We have oil pressure

No wild unusual noises

Water and oil not mixing/ oil and water not mixing.

A new tight motor might run a little warmer---but not to the overheat range.

Thermostat is not backwards? If you pull it out-----stick in a new one---that $5 or so part could be "New Defective", What's $5 more if you go in anyway.

Are your big radiator hoses sucking flat? Are they armed with anti-collapse springs?

Lastly----this is what I was building to, many times it's overlooked.

How old is the radiator?

Has it been flushed?

I mean PROFESSIONALY Taken apart and vatted!

Auto store flushes usually mildly work----but not good enough.

As a last resort if better options are not available, do them 1st!

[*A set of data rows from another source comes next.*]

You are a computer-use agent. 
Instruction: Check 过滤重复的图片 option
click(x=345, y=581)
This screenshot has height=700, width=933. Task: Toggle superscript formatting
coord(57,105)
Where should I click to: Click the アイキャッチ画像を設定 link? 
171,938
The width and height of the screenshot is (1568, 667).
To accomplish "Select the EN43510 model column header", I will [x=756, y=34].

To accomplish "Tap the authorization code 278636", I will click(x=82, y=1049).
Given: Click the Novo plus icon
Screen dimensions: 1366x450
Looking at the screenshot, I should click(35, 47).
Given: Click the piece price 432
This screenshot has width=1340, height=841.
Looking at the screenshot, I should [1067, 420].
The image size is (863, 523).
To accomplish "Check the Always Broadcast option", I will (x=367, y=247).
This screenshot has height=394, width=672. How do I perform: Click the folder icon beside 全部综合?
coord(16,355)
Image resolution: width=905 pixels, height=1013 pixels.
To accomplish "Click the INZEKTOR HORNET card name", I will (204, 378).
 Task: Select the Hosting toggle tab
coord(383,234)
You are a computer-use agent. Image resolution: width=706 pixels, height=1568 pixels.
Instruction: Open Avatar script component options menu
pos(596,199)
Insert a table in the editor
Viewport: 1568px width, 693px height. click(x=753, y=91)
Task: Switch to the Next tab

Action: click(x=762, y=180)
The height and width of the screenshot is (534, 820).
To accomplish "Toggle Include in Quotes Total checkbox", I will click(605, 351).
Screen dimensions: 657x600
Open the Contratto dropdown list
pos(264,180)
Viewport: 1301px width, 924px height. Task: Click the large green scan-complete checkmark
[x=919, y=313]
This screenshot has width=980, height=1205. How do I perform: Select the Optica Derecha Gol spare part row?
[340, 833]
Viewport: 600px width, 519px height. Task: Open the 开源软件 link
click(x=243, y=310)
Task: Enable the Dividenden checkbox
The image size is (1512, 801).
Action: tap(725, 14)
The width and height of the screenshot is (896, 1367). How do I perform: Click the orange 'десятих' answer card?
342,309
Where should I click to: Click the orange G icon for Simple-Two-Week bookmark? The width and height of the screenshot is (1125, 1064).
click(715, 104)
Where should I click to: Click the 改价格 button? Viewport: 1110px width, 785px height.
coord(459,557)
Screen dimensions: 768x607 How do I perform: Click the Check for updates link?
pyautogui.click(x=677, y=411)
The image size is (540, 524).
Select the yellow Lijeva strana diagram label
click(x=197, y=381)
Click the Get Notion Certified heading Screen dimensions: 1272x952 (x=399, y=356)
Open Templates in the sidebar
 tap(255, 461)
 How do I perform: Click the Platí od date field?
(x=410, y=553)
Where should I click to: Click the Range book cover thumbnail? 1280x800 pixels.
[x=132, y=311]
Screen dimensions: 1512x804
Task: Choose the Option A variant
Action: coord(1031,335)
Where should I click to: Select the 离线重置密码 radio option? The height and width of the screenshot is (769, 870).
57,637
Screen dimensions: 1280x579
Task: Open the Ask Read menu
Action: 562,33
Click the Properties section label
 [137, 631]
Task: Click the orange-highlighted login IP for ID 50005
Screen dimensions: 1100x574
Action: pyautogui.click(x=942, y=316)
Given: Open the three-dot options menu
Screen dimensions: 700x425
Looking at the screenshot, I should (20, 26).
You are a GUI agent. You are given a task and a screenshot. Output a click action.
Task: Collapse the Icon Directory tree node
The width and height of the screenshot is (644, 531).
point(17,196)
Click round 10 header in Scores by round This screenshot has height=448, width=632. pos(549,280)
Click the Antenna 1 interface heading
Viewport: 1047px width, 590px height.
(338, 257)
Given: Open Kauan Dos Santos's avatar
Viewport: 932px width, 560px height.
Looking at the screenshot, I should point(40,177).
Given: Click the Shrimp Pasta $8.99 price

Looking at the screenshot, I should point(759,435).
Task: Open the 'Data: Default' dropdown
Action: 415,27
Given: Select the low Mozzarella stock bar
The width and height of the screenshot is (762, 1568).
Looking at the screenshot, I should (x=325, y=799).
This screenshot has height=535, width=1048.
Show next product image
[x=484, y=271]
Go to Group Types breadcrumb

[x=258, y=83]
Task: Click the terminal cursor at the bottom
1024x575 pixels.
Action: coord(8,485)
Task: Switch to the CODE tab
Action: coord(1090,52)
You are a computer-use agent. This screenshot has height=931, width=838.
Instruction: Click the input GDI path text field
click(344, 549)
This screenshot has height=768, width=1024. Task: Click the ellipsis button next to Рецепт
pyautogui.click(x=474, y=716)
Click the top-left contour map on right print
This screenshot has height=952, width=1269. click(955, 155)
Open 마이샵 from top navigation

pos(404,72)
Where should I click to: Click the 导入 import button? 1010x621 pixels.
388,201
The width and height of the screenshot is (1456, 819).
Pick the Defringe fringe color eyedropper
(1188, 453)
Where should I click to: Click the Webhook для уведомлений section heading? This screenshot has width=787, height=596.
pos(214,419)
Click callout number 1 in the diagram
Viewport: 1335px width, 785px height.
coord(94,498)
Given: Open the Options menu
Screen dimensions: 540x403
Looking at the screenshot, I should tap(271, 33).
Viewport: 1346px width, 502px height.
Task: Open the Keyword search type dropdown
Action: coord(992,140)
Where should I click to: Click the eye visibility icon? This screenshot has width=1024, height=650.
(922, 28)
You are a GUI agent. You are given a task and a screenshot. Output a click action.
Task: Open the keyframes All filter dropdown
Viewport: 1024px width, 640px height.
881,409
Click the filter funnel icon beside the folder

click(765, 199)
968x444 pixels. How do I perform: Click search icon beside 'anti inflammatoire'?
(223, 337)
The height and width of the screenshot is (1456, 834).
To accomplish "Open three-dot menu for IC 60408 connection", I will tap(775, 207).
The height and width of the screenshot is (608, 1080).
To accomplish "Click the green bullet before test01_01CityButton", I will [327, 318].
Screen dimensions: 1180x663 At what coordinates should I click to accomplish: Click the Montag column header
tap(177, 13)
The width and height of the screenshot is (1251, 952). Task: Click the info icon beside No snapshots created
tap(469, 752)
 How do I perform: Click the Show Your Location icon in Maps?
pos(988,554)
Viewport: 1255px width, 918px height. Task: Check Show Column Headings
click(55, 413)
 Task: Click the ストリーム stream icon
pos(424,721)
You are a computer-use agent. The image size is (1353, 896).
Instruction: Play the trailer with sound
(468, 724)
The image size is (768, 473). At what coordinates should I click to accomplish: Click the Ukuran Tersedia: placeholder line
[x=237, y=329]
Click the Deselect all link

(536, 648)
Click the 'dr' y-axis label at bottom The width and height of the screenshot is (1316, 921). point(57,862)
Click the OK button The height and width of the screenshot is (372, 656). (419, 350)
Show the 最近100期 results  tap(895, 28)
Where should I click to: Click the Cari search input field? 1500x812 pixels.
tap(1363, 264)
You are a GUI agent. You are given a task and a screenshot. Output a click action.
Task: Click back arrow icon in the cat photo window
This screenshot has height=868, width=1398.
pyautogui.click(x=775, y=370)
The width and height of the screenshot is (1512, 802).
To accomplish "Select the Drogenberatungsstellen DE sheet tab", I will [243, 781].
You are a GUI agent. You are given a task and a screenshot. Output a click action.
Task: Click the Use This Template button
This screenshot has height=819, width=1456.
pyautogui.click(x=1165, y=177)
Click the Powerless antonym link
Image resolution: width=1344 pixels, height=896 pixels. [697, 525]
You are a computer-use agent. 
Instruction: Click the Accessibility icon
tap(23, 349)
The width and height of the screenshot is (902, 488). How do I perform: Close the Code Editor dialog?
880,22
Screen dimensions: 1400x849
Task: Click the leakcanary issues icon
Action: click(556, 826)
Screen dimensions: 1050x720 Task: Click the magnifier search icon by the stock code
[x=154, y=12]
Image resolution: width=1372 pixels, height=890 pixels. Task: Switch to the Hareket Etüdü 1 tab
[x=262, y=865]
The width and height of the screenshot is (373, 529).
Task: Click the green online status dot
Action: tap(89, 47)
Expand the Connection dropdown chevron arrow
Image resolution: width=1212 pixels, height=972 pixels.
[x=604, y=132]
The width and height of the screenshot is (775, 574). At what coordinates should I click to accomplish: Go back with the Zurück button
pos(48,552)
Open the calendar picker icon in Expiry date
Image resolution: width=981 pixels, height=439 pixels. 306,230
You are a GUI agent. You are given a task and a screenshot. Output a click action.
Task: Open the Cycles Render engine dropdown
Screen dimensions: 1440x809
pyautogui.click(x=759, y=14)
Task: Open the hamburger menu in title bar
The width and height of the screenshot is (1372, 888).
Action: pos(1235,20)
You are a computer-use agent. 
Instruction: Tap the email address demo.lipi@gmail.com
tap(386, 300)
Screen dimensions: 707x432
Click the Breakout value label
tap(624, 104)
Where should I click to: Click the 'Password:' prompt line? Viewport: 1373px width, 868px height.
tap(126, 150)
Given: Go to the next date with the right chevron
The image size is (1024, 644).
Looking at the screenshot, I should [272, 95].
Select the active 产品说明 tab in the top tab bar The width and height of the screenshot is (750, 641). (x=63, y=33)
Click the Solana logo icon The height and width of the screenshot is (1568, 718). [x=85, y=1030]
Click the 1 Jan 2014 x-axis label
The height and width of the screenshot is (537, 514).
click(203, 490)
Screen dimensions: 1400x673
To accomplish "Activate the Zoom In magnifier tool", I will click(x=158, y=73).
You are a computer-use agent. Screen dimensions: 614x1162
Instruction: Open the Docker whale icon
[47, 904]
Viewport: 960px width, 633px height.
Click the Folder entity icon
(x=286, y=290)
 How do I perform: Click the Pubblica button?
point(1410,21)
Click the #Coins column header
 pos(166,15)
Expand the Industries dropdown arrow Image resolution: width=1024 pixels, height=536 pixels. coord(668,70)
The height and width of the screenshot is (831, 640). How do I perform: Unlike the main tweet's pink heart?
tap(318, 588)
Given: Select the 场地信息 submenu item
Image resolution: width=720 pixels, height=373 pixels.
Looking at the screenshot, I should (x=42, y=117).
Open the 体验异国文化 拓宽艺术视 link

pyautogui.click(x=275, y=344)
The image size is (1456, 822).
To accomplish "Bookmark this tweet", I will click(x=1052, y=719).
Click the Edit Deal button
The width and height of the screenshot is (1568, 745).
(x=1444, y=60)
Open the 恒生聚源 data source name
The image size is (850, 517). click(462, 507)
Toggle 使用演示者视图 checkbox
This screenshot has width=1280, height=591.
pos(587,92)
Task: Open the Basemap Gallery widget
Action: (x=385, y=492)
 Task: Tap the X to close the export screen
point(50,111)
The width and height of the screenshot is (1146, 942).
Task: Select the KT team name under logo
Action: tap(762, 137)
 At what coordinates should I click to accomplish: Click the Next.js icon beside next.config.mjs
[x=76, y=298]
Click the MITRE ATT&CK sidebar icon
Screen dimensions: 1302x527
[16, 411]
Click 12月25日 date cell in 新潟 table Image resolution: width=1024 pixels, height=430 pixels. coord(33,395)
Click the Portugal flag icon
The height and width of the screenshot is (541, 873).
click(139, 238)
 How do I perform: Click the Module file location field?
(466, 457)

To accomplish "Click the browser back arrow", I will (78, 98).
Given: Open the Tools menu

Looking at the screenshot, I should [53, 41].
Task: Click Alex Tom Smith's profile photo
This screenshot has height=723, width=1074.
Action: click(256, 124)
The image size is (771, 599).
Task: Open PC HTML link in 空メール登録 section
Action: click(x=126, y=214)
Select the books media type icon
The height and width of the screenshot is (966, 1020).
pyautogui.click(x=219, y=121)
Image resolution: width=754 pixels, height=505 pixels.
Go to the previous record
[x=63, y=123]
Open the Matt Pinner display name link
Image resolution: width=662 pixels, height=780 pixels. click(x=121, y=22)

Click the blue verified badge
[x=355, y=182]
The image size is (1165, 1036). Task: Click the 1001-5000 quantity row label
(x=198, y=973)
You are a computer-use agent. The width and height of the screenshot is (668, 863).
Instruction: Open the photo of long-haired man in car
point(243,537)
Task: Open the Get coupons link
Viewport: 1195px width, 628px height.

I've heard this does work (unknown sources, reliable?)

Remove the radiator, duct tape all of the water connections shut,

Fill the radiator slap full with "CLR" or similar mineral dissolving product (read any cautions/precautions--to metals)

If it's a really thick liquid, you may have to dilute it a little.

Even though I've not done this, I can see it might do better than nothing! I'd also leave the cap off the whole time, it may build pressure.

Maybe let it sit a few days, then snatch off the tape and rinse it well through all of the openings. I'd wear some goggles too!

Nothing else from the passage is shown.